▶ TRECHO FORNECIDO:
Ele prossegue, dizendo: "Quanto mais pessoas mandarmos para o hospital, melhor... Por isso, estamos espancando-as como gatos vadios (palavrões)". 

Manifestantes levam antiga bandeira da Bielo-Rússia em protesto contra Lukashenkoem Minsk Foto: Sergei Gapon/AFP

O Cyber ​​Partisans disse ao Post que identificou Kisel com a ajuda de policiais e funcionários de segurança que renunciaram por causa das repressões. As tentativas de entrar em contato com Kisel para entrevista não foram bem-sucedidas.

Alguns dos dados do Cyber ​​Partisans são usados ​​pela ativista Yanina Sazanovich, editora-chefe de um canal popular do Telegram, o Black Book of Belarus, que identifica membros dos serviços de segurança envolvidos na repressão. Os dados publicados por esses grupos foram transformados em um mapa interativo, Blackmap.org.

"Eles torturaram meu país", disse ela ao Post. "E, nesta guerra, não temos armas. Temos verdade e 'desanonimização' e este é o nosso poder e vamos usá-lo", disse ela.

Em uma mensagem recente, os Cyber ​​Partisans sugeriram que estava jogando um longo jogo. "Quando o regime entrar em colapso, você terá de tentar correr muito rápido", dizia a mensagem em uma referência aos principais apoiadores de Lukashenko, "porque é muito fácil entendê-lo e ninguém escapará da responsabilidade".

▶ REGISTROS FORNECIDOS:

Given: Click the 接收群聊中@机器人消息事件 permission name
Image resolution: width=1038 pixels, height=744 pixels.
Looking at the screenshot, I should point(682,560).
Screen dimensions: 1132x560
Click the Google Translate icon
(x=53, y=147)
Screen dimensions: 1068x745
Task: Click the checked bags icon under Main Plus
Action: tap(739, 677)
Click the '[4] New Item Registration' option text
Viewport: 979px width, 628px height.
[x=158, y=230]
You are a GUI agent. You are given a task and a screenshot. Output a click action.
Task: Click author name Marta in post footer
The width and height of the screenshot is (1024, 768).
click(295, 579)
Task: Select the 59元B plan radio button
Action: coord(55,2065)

▶ CONJUNTO DE TAREFAS:
1) Responda com base no trecho:
(a) Com a ajuda de quem Kisel foi identificado?
(b) Que cargo Yanina Sazanovich ocupa?
(c) Em que foram transformados os dados publicados por esses grupos?
2) Liste todos os nomes de pessoas que aparecem no trecho.
3) Diga se cada frase concorda com o trecho (sim ou não) e cite as palavras do trecho que decidem:
(a) Conseguiram entrevistar Kisel.
(b) O Black Book of Belarus é um canal do Telegram.
(c) Sazanovich diz que o lado dela tem armas nesta guerra.
Para responder, use só o trecho.

▶ RESPOSTAS DAS TAREFAS:
1)
(a) Com a ajuda de policiais e funcionários de segurança que renunciaram por causa das repressões.
(b) Ela é editora-chefe de um canal popular do Telegram, o Black Book of Belarus.
(c) Em um mapa interativo, o Blackmap.org.

2) Kisel, Lukashenko, Yanina Sazanovich, Sergei Gapon

3)
(a) Não: "As tentativas de entrar em contato com Kisel para entrevista não foram bem-sucedidas."
(b) Sim: "um canal popular do Telegram, o Black Book of Belarus"
(c) Não: "E, nesta guerra, não temos armas."